- TEXTAUSZUG:
Deutschland – im Fokus der USA
Von Wolfgang Bittner
Um die heutige
angespannte politische Situation zu verstehen, in der sich Europa und
insbesondere Deutschland befindet, ist es wichtig, die geschichtliche
Entwicklung der letzten 150 Jahre zu bedenken. 80 Jahre nach dem
Überfall Hitler-Deutschlands auf die Sowjetunion steht die nach dem
Zweiten Weltkrieg neu gegründete, 1990 mit der DDR vereinigte
Bundesrepublik Deutschland an der Seite der USA gegen Russland. Als
hätten Russland und Deutschland nicht schon bis zur völligen
Erschöpfung unter den Menschheitskatastrophen des Ersten und Zweiten
Weltkriegs gelitten.
Ein kurzer Rückblick: Das 1871 neu
gegründete Deutsche Reich hatte sich um die vorige Jahrhundertwende
zu einer wirtschaftlich prosperierenden Macht in der Mitte Europas
entwickelt. Bildung, Wissenschaften und die Künste wurden gefördert
und strahlten in die ganze Welt aus. Das führte zu Missgunst bei den
Imperialmächten Großbritannien und Frankreich und bei den
Wirtschafts- und Finanzeliten der USA. Daher begannen sie seit etwa
1900 Pläne zu entwickeln, die lästige Konkurrenz zu beseitigen, und
dazu sollte der Erste Weltkrieg dienen, der lange vor 1914 insgeheim
vorbereitet wurde.(1)

- Gespeicherte Datensatzeinträge:
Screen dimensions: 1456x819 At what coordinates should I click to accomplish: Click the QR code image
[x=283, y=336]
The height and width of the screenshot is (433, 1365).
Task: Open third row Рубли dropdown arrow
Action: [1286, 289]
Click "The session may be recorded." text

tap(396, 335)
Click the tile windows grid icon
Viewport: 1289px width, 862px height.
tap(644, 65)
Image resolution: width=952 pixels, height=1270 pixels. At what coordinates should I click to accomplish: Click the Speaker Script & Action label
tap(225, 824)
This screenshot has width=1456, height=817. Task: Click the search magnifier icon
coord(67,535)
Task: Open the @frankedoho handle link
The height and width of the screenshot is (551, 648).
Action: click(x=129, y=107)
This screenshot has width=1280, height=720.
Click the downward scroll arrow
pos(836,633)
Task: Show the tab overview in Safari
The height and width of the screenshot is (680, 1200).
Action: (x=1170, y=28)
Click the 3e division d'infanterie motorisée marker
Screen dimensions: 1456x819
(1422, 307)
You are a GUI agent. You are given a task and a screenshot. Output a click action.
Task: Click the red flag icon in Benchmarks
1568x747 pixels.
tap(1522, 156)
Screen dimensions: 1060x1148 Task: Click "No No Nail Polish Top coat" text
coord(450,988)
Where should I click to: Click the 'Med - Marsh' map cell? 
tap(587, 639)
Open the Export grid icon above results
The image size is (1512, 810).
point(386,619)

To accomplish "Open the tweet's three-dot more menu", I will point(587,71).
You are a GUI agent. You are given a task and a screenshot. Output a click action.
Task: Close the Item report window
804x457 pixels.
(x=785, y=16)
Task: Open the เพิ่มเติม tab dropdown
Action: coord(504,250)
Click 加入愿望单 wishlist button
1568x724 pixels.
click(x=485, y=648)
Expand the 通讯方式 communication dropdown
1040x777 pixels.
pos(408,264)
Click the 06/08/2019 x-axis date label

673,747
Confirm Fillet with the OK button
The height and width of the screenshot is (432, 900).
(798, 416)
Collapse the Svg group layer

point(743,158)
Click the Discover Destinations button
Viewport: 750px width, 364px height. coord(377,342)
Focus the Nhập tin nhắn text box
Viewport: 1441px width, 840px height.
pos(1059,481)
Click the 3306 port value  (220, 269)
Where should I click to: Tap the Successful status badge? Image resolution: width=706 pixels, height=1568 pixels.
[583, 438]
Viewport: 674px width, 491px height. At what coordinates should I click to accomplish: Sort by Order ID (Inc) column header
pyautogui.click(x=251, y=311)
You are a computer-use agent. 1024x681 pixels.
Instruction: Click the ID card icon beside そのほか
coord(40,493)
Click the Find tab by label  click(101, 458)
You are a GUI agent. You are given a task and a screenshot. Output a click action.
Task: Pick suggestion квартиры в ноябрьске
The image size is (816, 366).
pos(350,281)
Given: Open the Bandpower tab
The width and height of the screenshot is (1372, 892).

- ZU ERLEDIGEN:
(a) Prüfe anhand des Textauszugs, ob die folgenden Aussagen zutreffen, und antworte jeweils mit Ja oder Nein samt den entscheidenden Worten als wörtlichem Zitat: (i) Das Deutsche Reich wurde 1871 gegründet. (ii) Die Bundesrepublik Deutschland steht an der Seite Russlands gegen die USA. (iii) Der Erste Weltkrieg wurde erst ab 1914 vorbereitet.
(b) Beantworte mithilfe des Textauszugs die folgenden Fragen in je einer Zeile:
(i) In welchem Jahr wurde die Bundesrepublik mit der DDR vereinigt?
(ii) Welche beiden Imperialmächte werden genannt?
(iii) Seit wann begannen die missgünstigen Mächte, Pläne zur Beseitigung der Konkurrenz zu entwickeln?
(c) Gib die Stelle des Textauszugs von „Ein kurzer Rückblick: Das“ bis „vorbereitet wurde.(1)“ wortgetreu wieder.

- GEORDNETE ERGEBNISSE:
(a)
(i) Ja: „Das 1871 neu gegründete Deutsche Reich“
(ii) Nein: „an der Seite der USA gegen Russland“
(iii) Nein: „der lange vor 1914 insgeheim vorbereitet wurde“

(b)
(i) 1990
(ii) Großbritannien und Frankreich
(iii) Seit etwa 1900

(c)
Ein kurzer Rückblick: Das 1871 neu
gegründete Deutsche Reich hatte sich um die vorige Jahrhundertwende
zu einer wirtschaftlich prosperierenden Macht in der Mitte Europas
entwickelt. Bildung, Wissenschaften und die Künste wurden gefördert
und strahlten in die ganze Welt aus. Das führte zu Missgunst bei den
Imperialmächten Großbritannien und Frankreich und bei den
Wirtschafts- und Finanzeliten der USA. Daher begannen sie seit etwa
1900 Pläne zu entwickeln, die lästige Konkurrenz zu beseitigen, und
dazu sollte der Erste Weltkrieg dienen, der lange vor 1914 insgeheim
vorbereitet wurde.(1)